One measure of these changes could be seen in the types of early support my campaign received. Of the first $500,000 that I raised during the primary, close to half came from black businesses and professionals. It was a black-owned radio station, WVON, that first began to mention my campaign on the Chicago airwaves, and a black-owned weekly newsmagazine, N’Digo, that first featured me on its cover. One of the first times I needed a corporate jet for the campaign, it was a black friend who lent me his.
Such capacity simply did not exist a generation ago. Although Chicago has always had one of the more vibrant black business communities in the country, in the sixties and seventies only a handful of self-made men — John Johnson, the founder of Ebony and Jet; George Johnson, the founder of Johnson Products; Ed Gardner, the founder of Soft Sheen; and Al Johnson, the first black in the country to own a GM franchise — would have been considered wealthy by the standards of white America.
Today not only is the city filled with black doctors, dentists, lawyers, accountants, and other professionals, but blacks also occupy some of the highest management positions in corporate Chicago. Blacks own restaurant chains, investment banks, PR agencies, real estate investment trusts, and architectural firms. They can afford to live in neighborhoods of their choosing and send their children to the best private schools. They are actively recruited to join civic boards and generously support all manner of charities.
Statistically, the number of African Americans who occupy the top fifth of the income ladder remains relatively small. Moreover, every black professional and businessperson in Chicago can tell you stories of the roadblocks they still experience on account of race. Few African American entrepreneurs have either the inherited wealth or the angel investors to help launch their businesses or cushion them from a sudden economic downturn. Few doubt that if they were white they would be further along in reaching their goals.

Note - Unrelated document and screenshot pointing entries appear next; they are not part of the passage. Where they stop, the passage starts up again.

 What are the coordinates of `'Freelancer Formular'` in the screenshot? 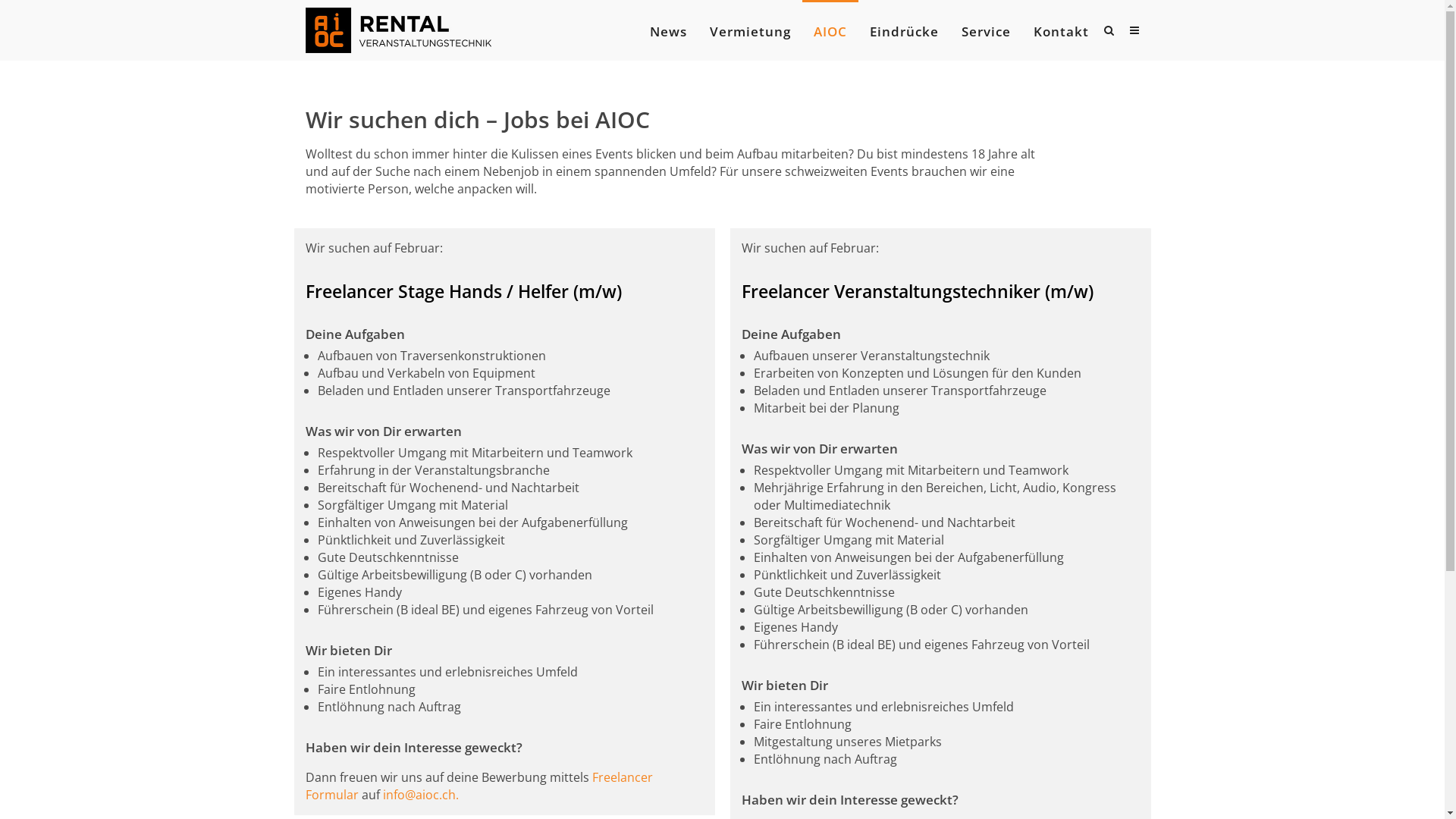 It's located at (477, 785).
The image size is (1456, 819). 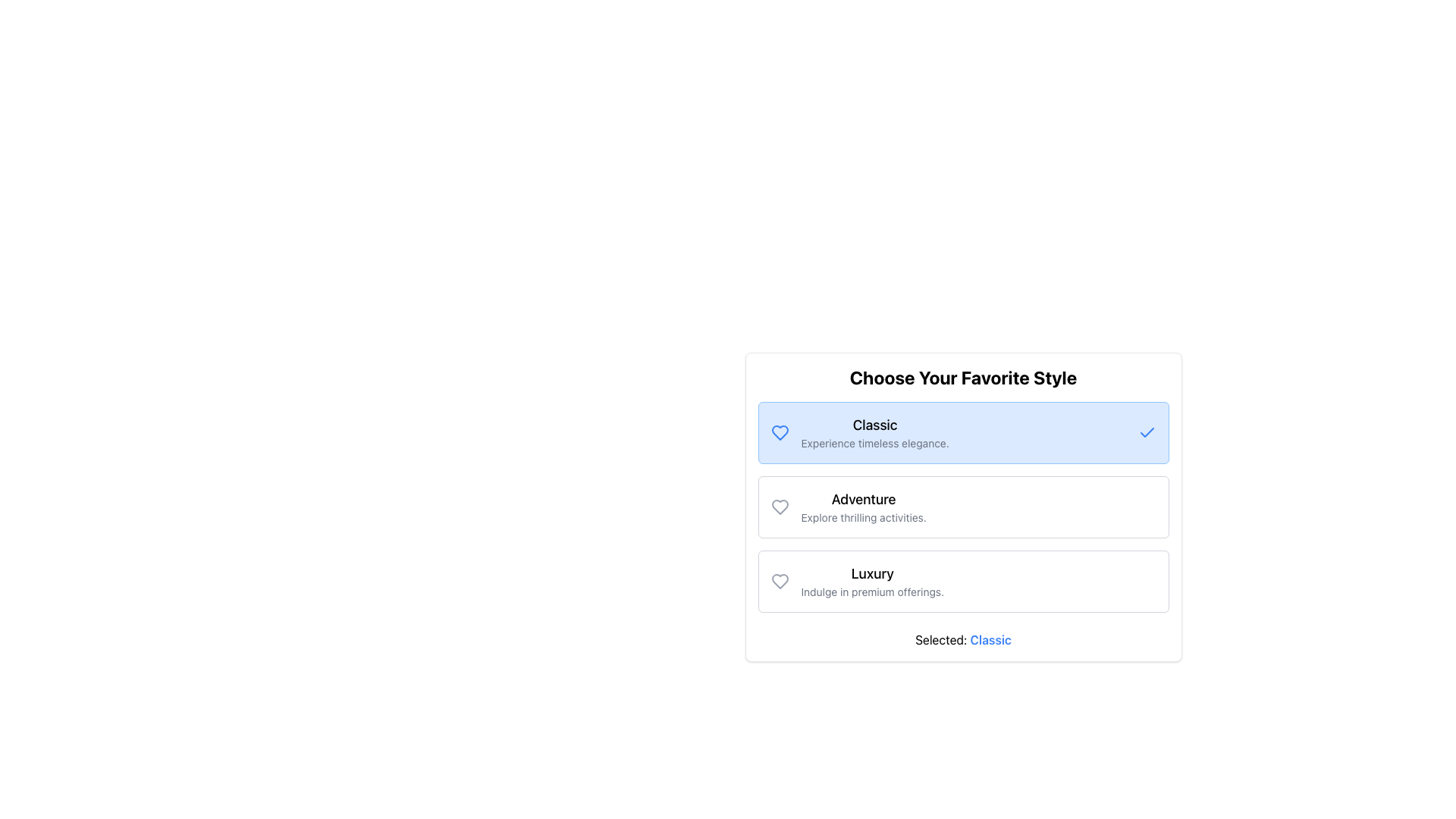 I want to click on the selection indicator icon located in the upper-right region of the 'Classic' card to confirm the selection status, so click(x=1147, y=432).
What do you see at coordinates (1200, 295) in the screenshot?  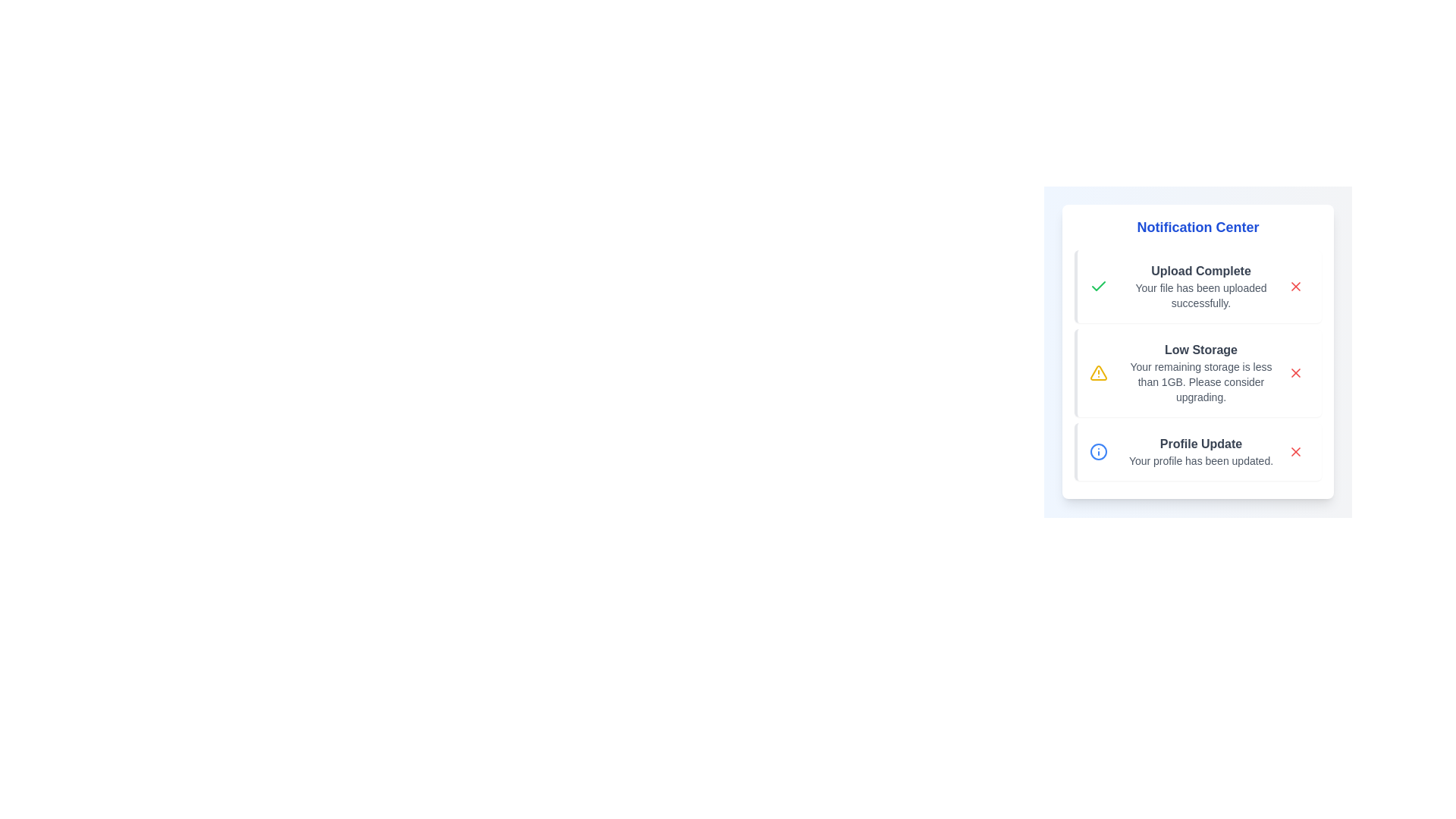 I see `the text stating 'Your file has been uploaded successfully.' which is styled in gray and located under the 'Upload Complete' header in the notification card` at bounding box center [1200, 295].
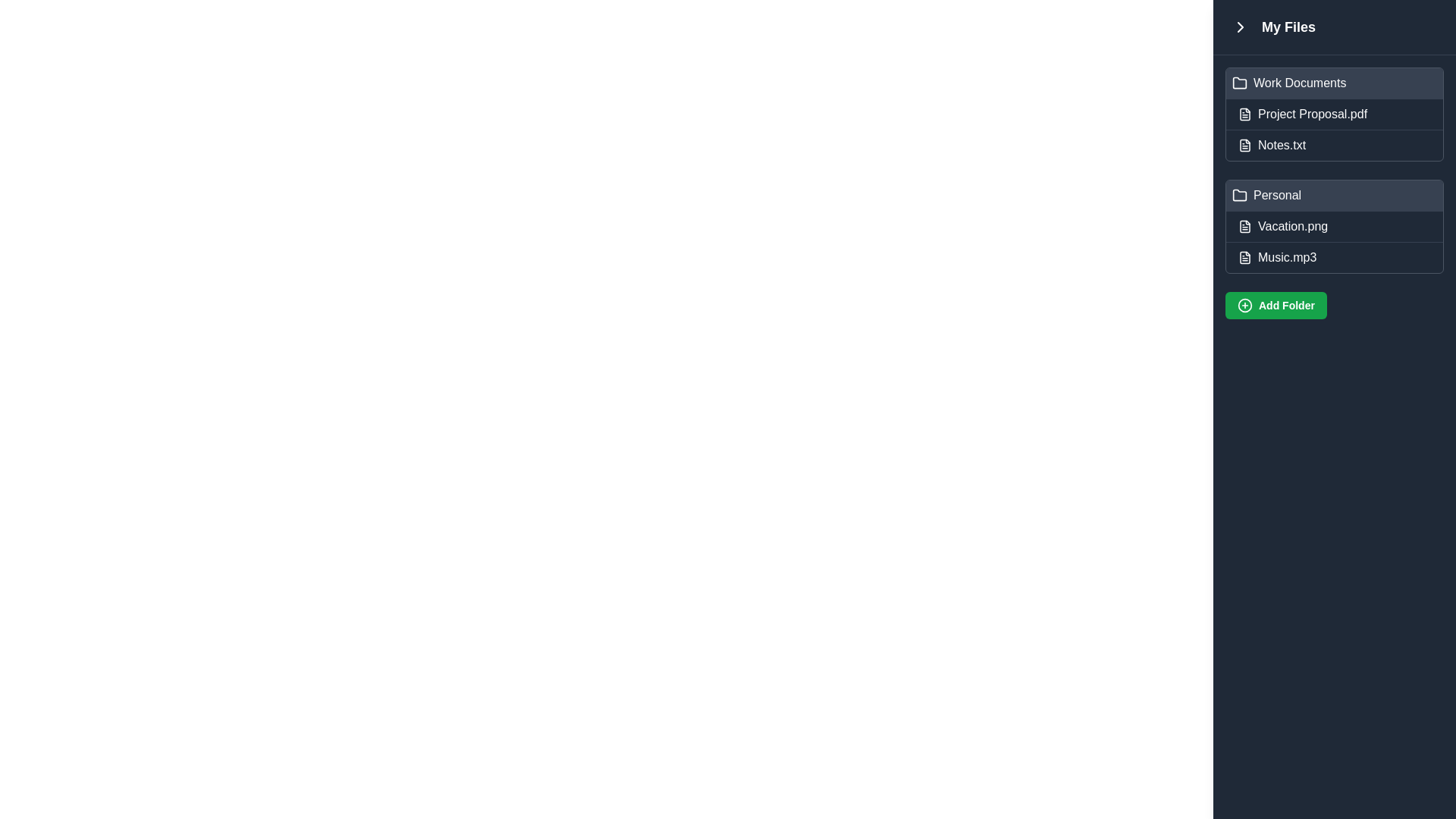  What do you see at coordinates (1244, 227) in the screenshot?
I see `the icon resembling a document or file with text lines, located to the left of the text 'Vacation.png' in the 'Personal' folder section of the file explorer interface` at bounding box center [1244, 227].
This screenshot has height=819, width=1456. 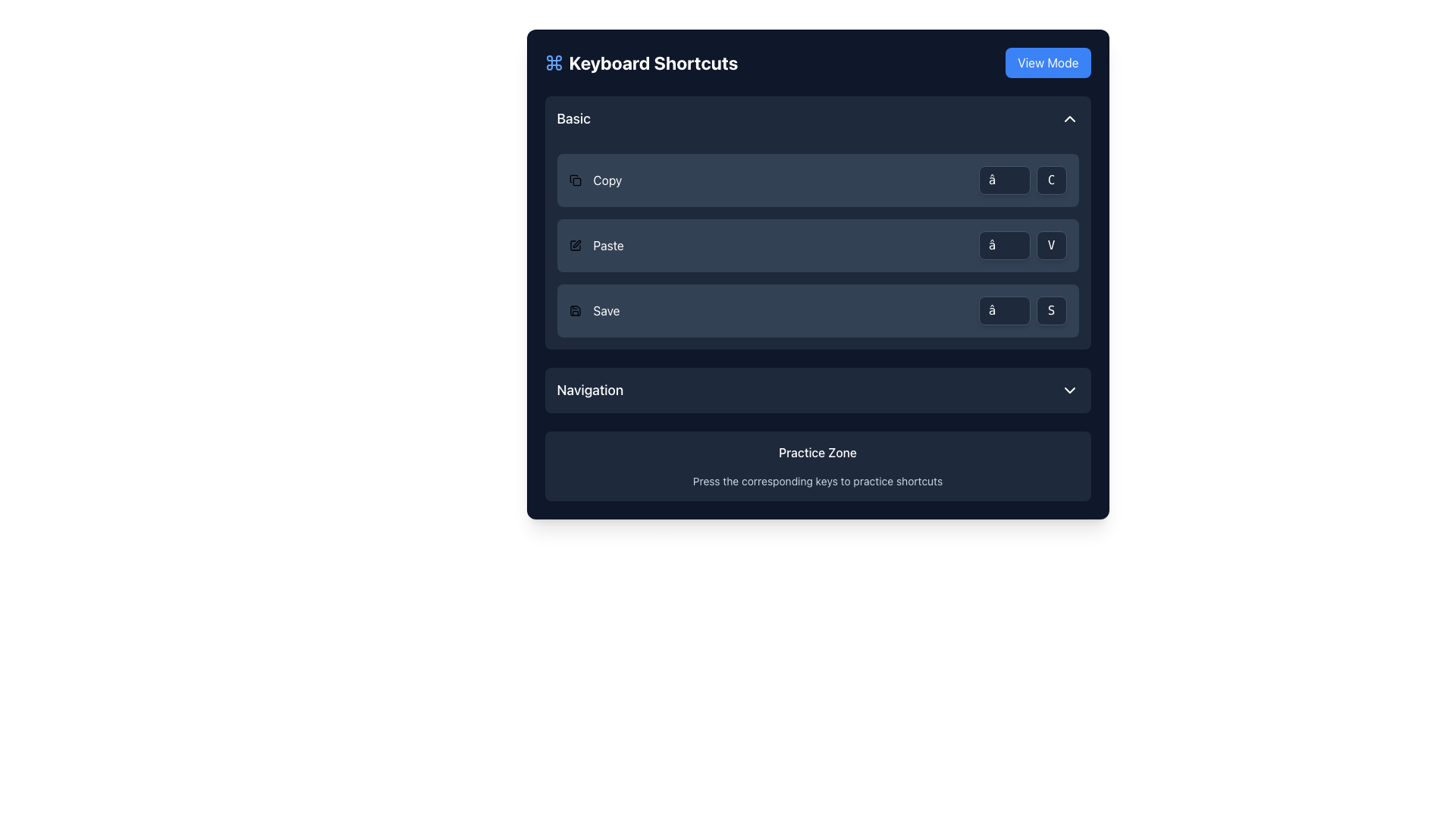 I want to click on the 'C' button, which represents the 'C' key on the keyboard and is the second button in a horizontal arrangement within the 'Keyboard Shortcuts' panel, so click(x=1050, y=180).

And yet you won’t hear these men and women use race as a crutch or point to discrimination as an excuse for failure. In fact, what characterizes this new generation of black professionals is their rejection of any limits to what they can achieve. When a friend who had been the number one bond salesman at Merrill Lynch’s Chicago office decided to start his own investment bank, his goal wasn’t to grow it into the top black firm — he wanted it to become the top firm, period. When another friend decided to leave an executive position at General Motors to start his own parking service company in partnership with Hyatt, his mother thought he was crazy. “She couldn’t imagine anything better than having a management job at GM,” he told me, “because those jobs were unattainable for her generation. But I knew I wanted to build something of my own.”
That simple notion — that one isn’t confined in one’s dreams — is so central to our understanding of America that it seems almost commonplace. But in black America, the idea represents a radical break from the past, a severing of the psychological shackles of slavery and Jim Crow. It is perhaps the most important legacy of the civil rights movement, a gift from those leaders like John Lewis and Rosa Parks who marched, rallied, and endured threats, arrests, and beatings to widen the doors of freedom. And it is also a testament to that generation of African American mothers and fathers whose heroism was less dramatic but no less important: parents who worked all their lives in jobs that were too small for them, without complaint, scrimping and saving to buy a small home; parents who did without so that their children could take dance classes or the school-sponsored field trip; parents who coached Little League games and baked birthday cakes and badgered teachers to make sure that their children weren’t tracked into the less challenging programs; parents who dragged their children to church every Sunday, whupped their children’s behinds when they got out of line, and looked out for all the children on the block during long summer days and into the night. Parents who pushed their children to achieve and fortified them with a love that could withstand whatever the larger society might throw at them.